Nos delitos definidos no caput e no § 1º deste artigo, as penas poderão ser reduzidas de um sexto a dois terços, vedada a conversão em penas restritivas de direitos, desde que o agente seja primário, de bons antecedentes, não se dedique às atividades criminosas nem integre organização criminosa.
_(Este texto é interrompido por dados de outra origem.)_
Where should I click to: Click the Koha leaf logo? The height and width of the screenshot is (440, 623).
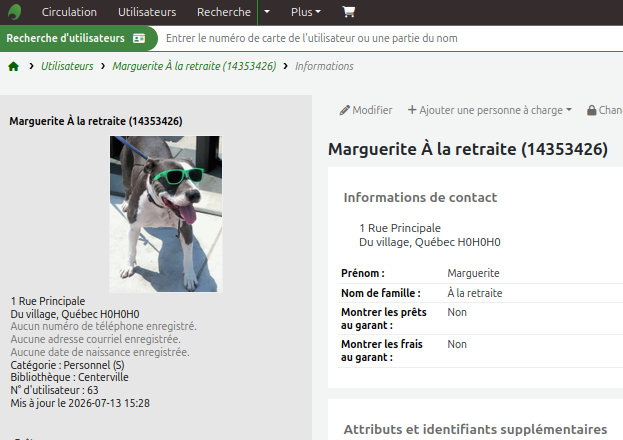click(15, 12)
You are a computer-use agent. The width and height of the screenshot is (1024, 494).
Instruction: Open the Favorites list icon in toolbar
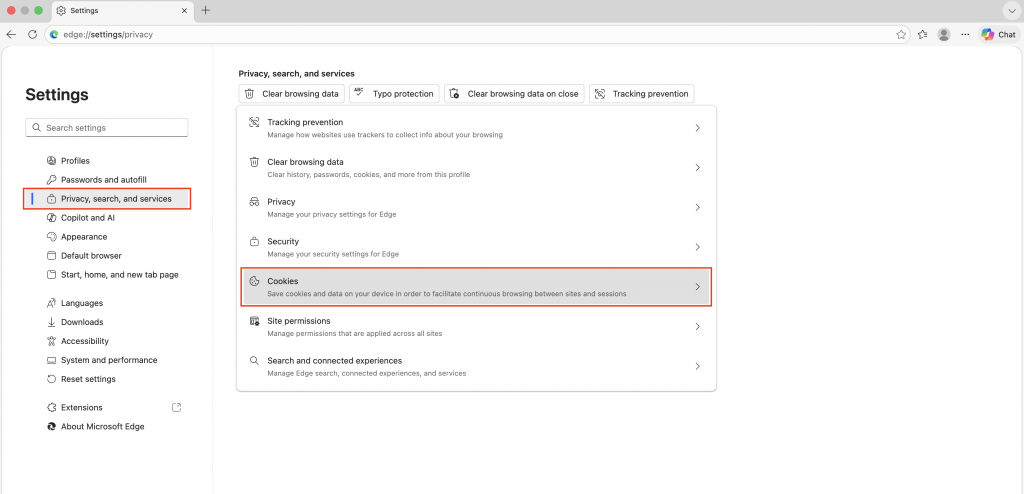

Assim sendo, é fácil observar que o réu não preenche tais requisitos, pois, foi preso em flagrante transportando grande quantidade de droga (75 kg de maconha) e, existe notícia nos autos (fl. 05), de que o réu já havia transportado maconha para Maringá por cerca de 10 vezes, o que indica que fazia parte de uma organização criminosa e faz do crime o seu meio de vida, ou seja, se dedica às atividades criminosas.
Além disso, os documentos de fls. 43/44 e 56 demonstra que não é primário e muito menos possui bons antecedentes, eis que já foi condenado anteriormente por sentença transitada em julgado, inclusive pela prática do crime de tráfico de drogas previsto no artigo 12 da antiga Lei de Tóxicos (Lei 6.368/76).

Nesse sentido:

APELAÇÃO CRIMINAL. TRÁFICO DE ENTORPECENTES. ART. 33, CAPUT DA LEI Nº 11.343/06. ACERVO PROBATÓRIO SEGURO A ATESTAR A RESPONSABILIDADE PENAL DO ACUSADO PELO DELITO DE TRÁFICO DE SUBSTÂNCIA ENTORPECENTE. MODIFICAÇÃO DA PENA DE MULTA IMPOSTA. IMPOSSIBILIDADE. MATÉRIA AFETA AO JUÍZO DA EXECUÇÃO. APELO NÃO CONHECIDO, NESTE TOCANTE. APLICAÇÃO DA CAUSA ESPECIAL DE DIMINUIÇÃO PREVISTA NO ART. 33, § 4º, DA LEI 11.343/06. INAPLICABILIDADE. "ATIVIDADE CRIMINOSA". TRAFICANTE HABITUAL. COMPROVAÇÃO. DECISÃO A QUO ESCORREITA. RECURSO PARCIALMENTE CONHECIDO E, NESTA EXTENSÃO, DESPROVIDO.(TJPR - 5ª Câmara Criminal - rel. Maria José de Toledo Marcondes Teixeira - nº ac. 6730 - julgamento: 17/04/2008).(grifo nosso).

grifo nosso).condes ada pretensa, nflagrante realizando transporte de 75 Kg de maconha
Portanto, voto pelo não provimento do recurso. III - DECISÃO:

Diante do exposto, acordam os Desembargadores da 4ª Câmara Criminal do Tribunal de Justiça do Estado do Paraná, por unanimidade de votos, em negar provimento ao recurso interposto.
Participaram da sessão e acompanharam o voto do Relator os Excelentíssimos Senhores Desembargadores ANTONIO MARTELOZZO e Juiz Conv. ANTÔNIO LOYOLA VIEIRA.

Curitiba, 04 de setembro de 2008.


Juiz Conv. TITO CAMPOS DE PAULA
Relator


1 Em substituição ao Des. Ronald Juarez Moro.


Não vale como certidão ou intimação.